Oikía, óikos — "строение, здание", также "дворец" или "дом", но еще и "домашний очаг", "семья или род", "домочадцы"; слишком много значений, отчасти уже переносных, вторичных, с которыми сразу же столкнулся древнеславянский книжник, как только занялся переводами с греческого. Оттого он и смущается при передаче греческого слова: храмъ, храмина или домъ (Евсеев, 1905, с. 105), храмина царя (т. е. собственно дворец) или клѣть (там же, с. 82, 100), домъ или стрѣха (Ягич, 1902, с. 91), хлѣвина, храмина или домъ (Златоструй, л. 61 г), «въ домъ пира» или «въ храмъ пирьный» (Евсеев, 1905, с. 84), домъ или обобщенно жилище (Хрон. Георг.
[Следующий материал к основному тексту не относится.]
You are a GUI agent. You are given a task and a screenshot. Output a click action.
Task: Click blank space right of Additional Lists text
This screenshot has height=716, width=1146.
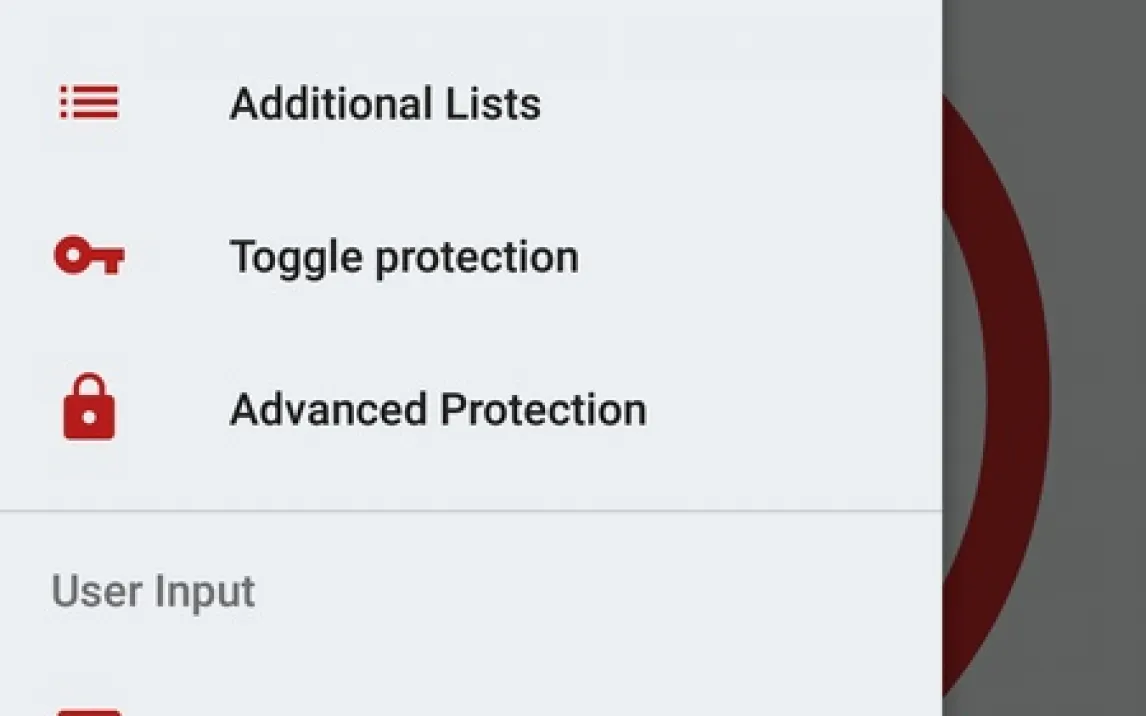[740, 104]
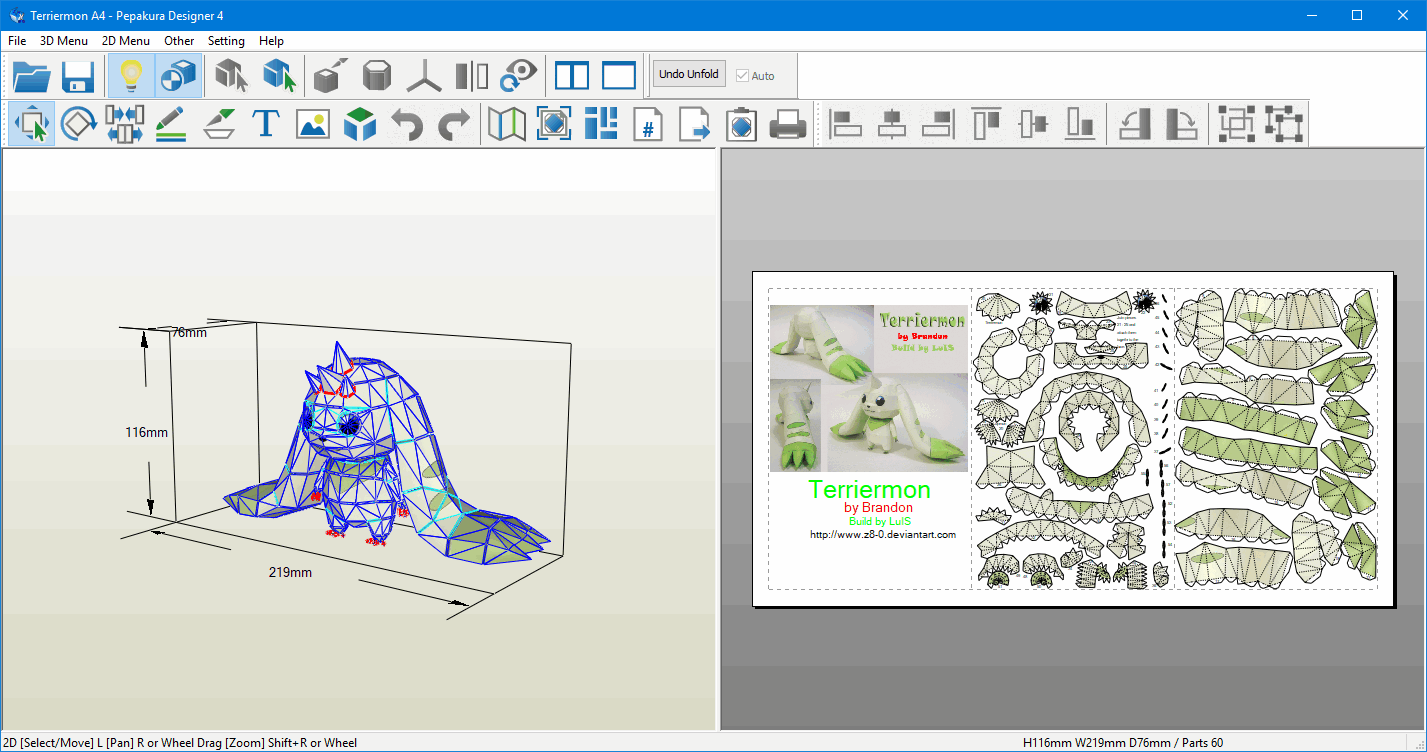The width and height of the screenshot is (1427, 752).
Task: Select the Input Text tool
Action: coord(265,125)
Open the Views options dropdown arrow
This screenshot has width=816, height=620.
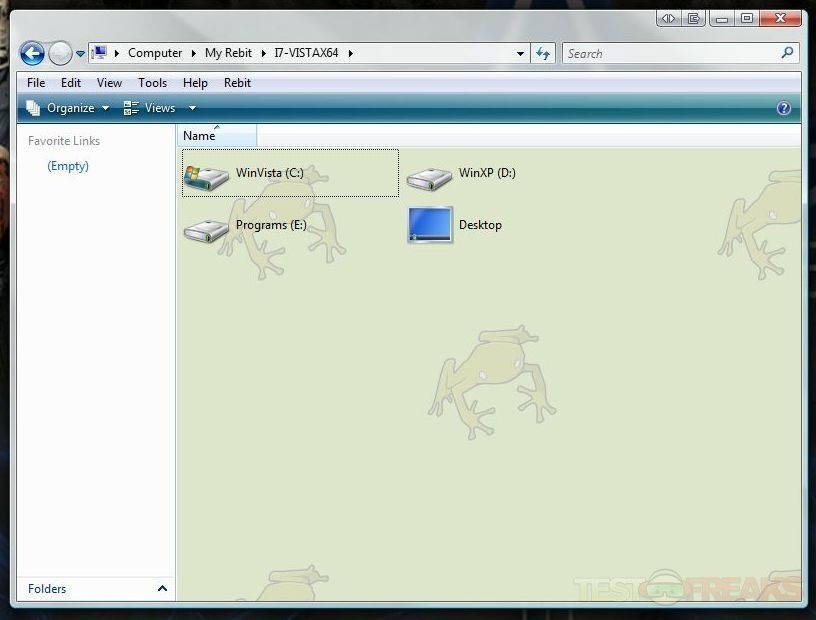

Амарт., словарь, с. 231, 235, 236), домъ или полата (Златоструй, л. 61г). Вдобавок, как можно судить по древнерусским переводам XII в., словом домъ передавались значения "дом" и "двор", поскольку они совпадали и в греческом языке (как в примере из «Книги Есфирь»). Сочетание домовьный дворъ иногда передается словом нырище (Толк. Феодор., с. 176), оно обозначает примерно то же, что вежа у русских, — "башня крепости", "крепостной двор". Указанному греческому слову соответствуют несомненно русские (что можно определить по русским редакциям текстов) храмина (как здание), жилище (как жилье) и домъ (как совокупность хозяйственных и жилых построек, т. е. двор). Хлѣвина, нырище, клѣть не имели таких значений у восточных славян, они вообще больше свойственны болгарским текстам начиная с X в. Но слов дворъ и вежа вовсе нет в переводах, они употребляются только в оригинальных древнерусских текстах; это верный признак того, что слова были русскими.